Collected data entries

★ ★ ★

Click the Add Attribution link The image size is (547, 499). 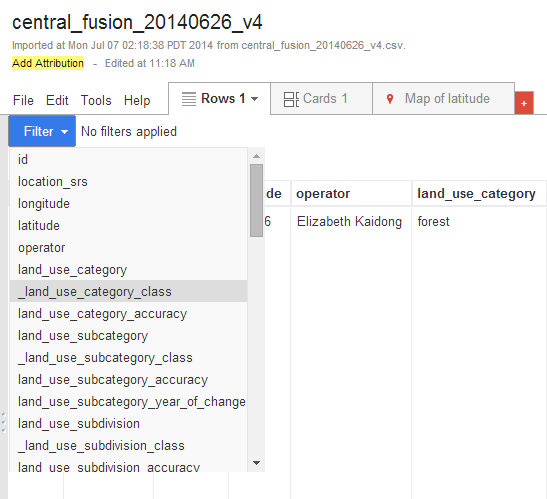point(48,63)
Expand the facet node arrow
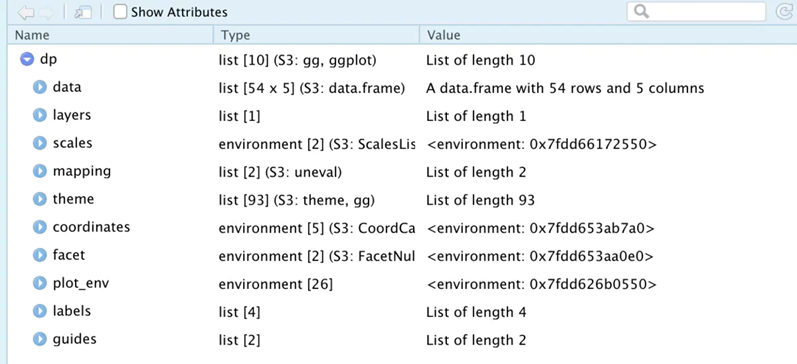Image resolution: width=797 pixels, height=364 pixels. click(40, 255)
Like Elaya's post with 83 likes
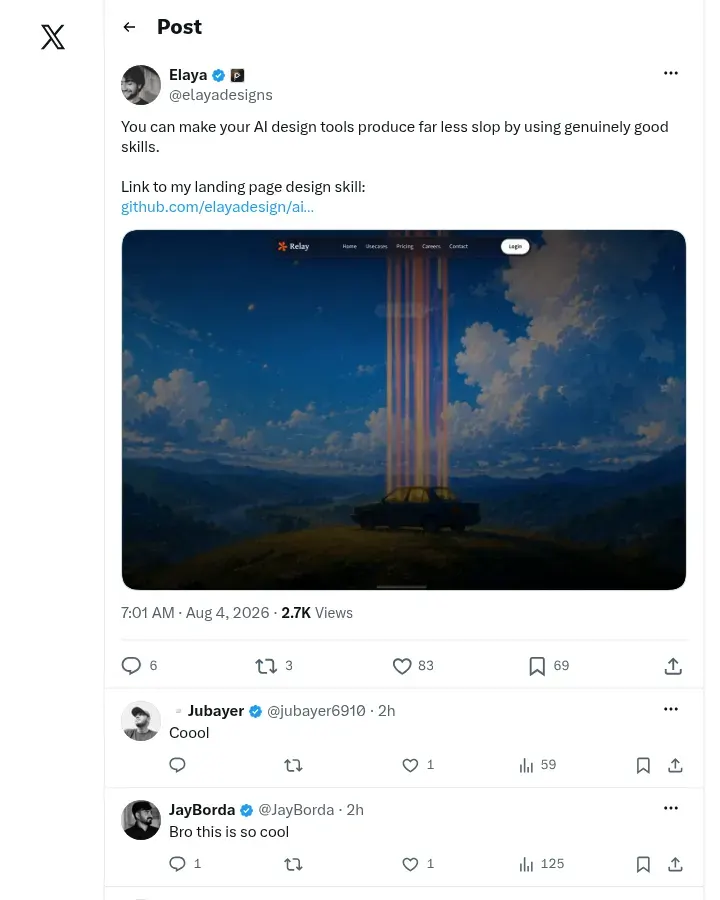Viewport: 720px width, 900px height. coord(402,666)
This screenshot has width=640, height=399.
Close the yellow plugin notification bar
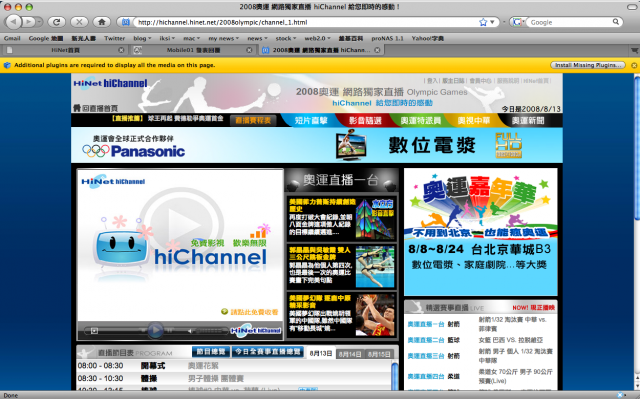point(634,65)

★ ★ ★

▸ **Exercise**:
What is needed is a word-for-word copy of the lines from the one containing "Like Elaya's post with 83 likes" through the final line of the records above, both included, with the pictures left out.

▸ **Written response**:
Like Elaya's post with 83 likes
Viewport: 720px width, 900px height. coord(402,666)
This screenshot has width=640, height=399.
Close the yellow plugin notification bar
point(634,65)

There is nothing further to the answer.